*** TEXT SHOWN
Religion: A faith community might shame people if their actions, circumstances, or identity don’t conform to the community’s beliefs.
Trauma and abuse: Shame is a common and painful aftereffect of abuse, sexual assault, and other traumas.1 The shame that survivors can experience may continue for years, impacting their relationships and mental health.
Comparison: Circumstances that remind you of perceived shortcomings can stir up shame. If you’re struggling financially, for instance, seeing other people buy expensive items may make them ashamed of being unable to afford the same.
Internal factors: Some people are more prone to shame than others, and shame tends to affect people more intensely in certain life stages (such as adolescence).2 If someone has a mental health disorder, they’re also more likely to feel shame—whether due to their altered state of mind or from the stigma associated with mental illness.
Examples of shame:
Shame can be involved in many different situations. It may come from outside sources, internal beliefs, or a combination.
******
*** SOURCE DATA
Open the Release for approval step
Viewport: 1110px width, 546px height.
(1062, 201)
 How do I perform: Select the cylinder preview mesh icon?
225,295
******
*** SOURCE DATA
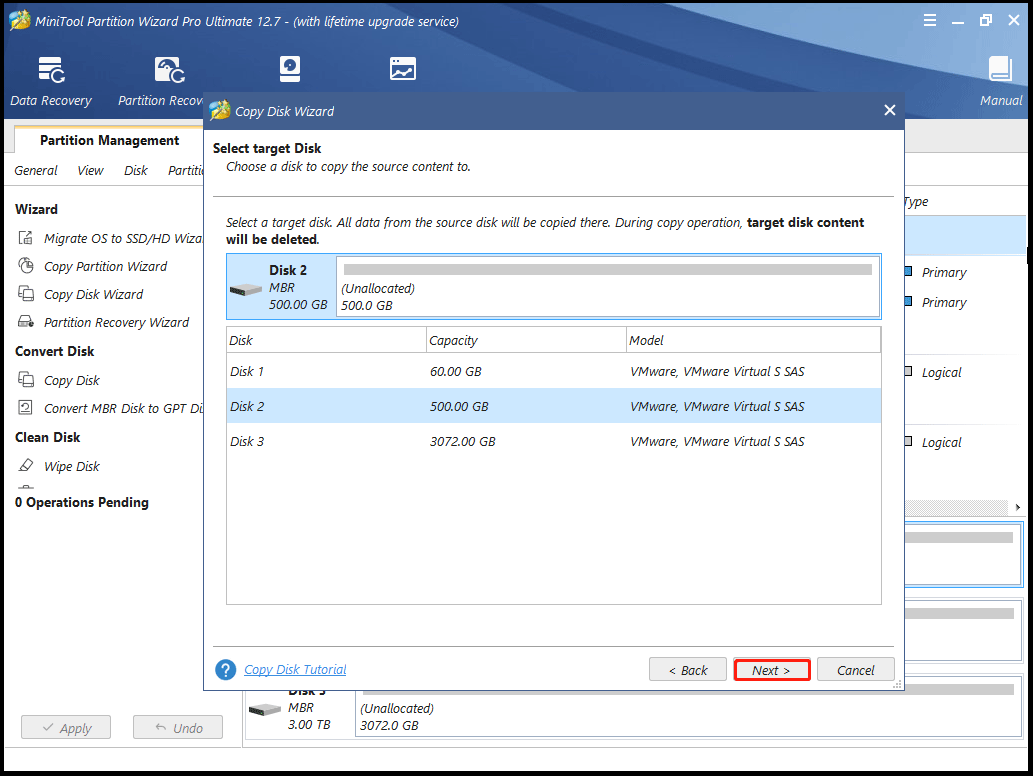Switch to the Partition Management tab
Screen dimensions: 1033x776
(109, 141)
******
WORK REQUEST =
State whether each statement agrees with the text on shame, answering yes or no and quoting the deciding words from it: (a) Shame after abuse can last for years. (b) All people are equally prone to shame. (c) Shame comes only from outside sources. The entries are not needed here.

SOLUTION FOR THIS EXERCISE =
(a) Yes: "The shame that survivors can experience may continue for years"
(b) No: "Some people are more prone to shame than others"
(c) No: "It may come from outside sources, internal beliefs, or a combination."